▶ _Page_:
Celui qui écrirait l'histoire des sires de Giey sur Aujon, avec des matériaux incomplets ou avec une connaissance su· perficielle de la localité qu'ils ont eue pour berceau, les confondrait aisément avec les Sires de Gyé sur Seine, autre localité voisine, d'autant plus qu'anciennement on orthographiait de même les deux noms, c'est à dire GYÉ OU GIÉ. Les dictionnaires géographiques ne sont eux mêmes pas d'accord sur l'orthographe : la plupart donnent Giez sur Aujon, tandis que le sceau de la mairie nous apprend qu'il faut écrire Giey sur Aujon, absolument comme les représentants de la famille de Giey, par instinct de fidélité à leur traditions sept fois séculaires, écrivent encore aujourd'hui.

▶ _Extraits de données_:
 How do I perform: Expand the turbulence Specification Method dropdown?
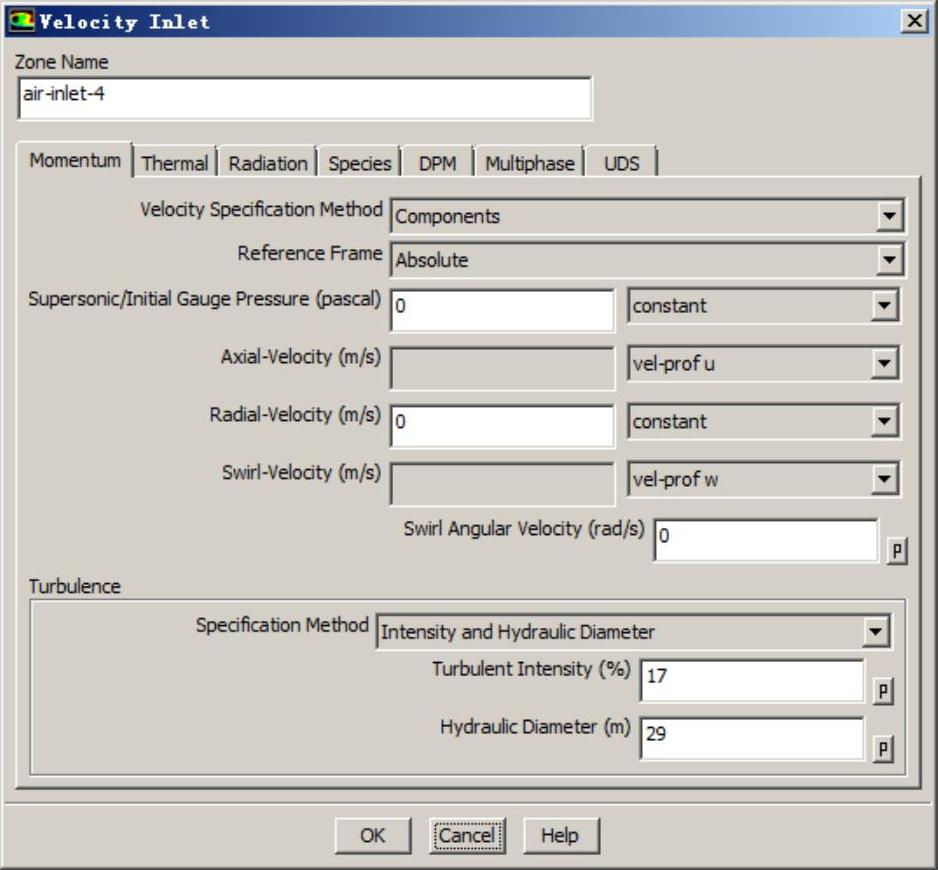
---
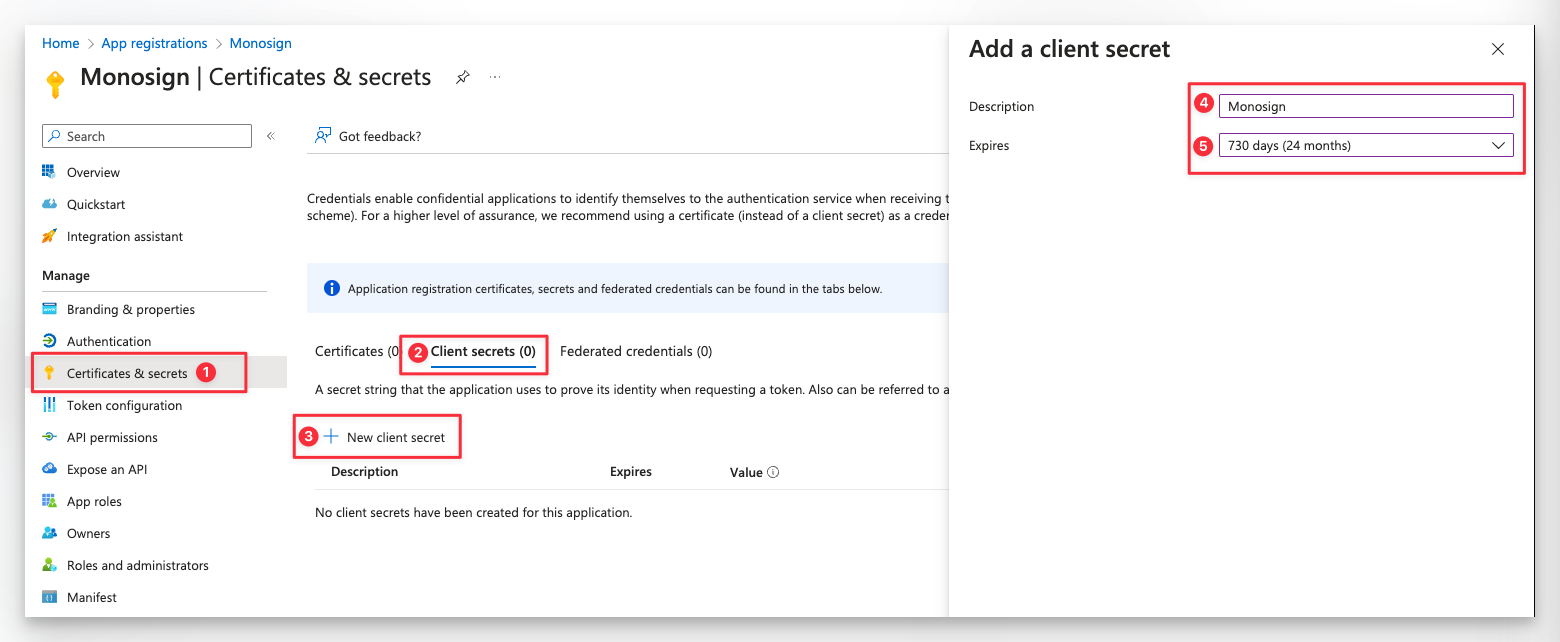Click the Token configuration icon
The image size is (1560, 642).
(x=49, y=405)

▶ _Consignes_:
(1) D'après le texte sur les sires de Giey, quelle orthographe du nom de la localité le sceau de la mairie indique-t-il ?
(2) Renvoyez sans rien changer le passage du texte sur les sires de Giey qui commence à « Celui qui écrirait » et se termine à « écrivent encore aujourd'hui. ».

▶ _Réponses_:
(1) Giey sur Aujon.

(2)
Celui qui écrirait l'histoire des sires de Giey sur Aujon, avec des matériaux incomplets ou avec une connaissance su· perficielle de la localité qu'ils ont eue pour berceau, les confondrait aisément avec les Sires de Gyé sur Seine, autre localité voisine, d'autant plus qu'anciennement on orthographiait de même les deux noms, c'est à dire GYÉ OU GIÉ. Les dictionnaires géographiques ne sont eux mêmes pas d'accord sur l'orthographe : la plupart donnent Giez sur Aujon, tandis que le sceau de la mairie nous apprend qu'il faut écrire Giey sur Aujon, absolument comme les représentants de la famille de Giey, par instinct de fidélité à leur traditions sept fois séculaires, écrivent encore aujourd'hui.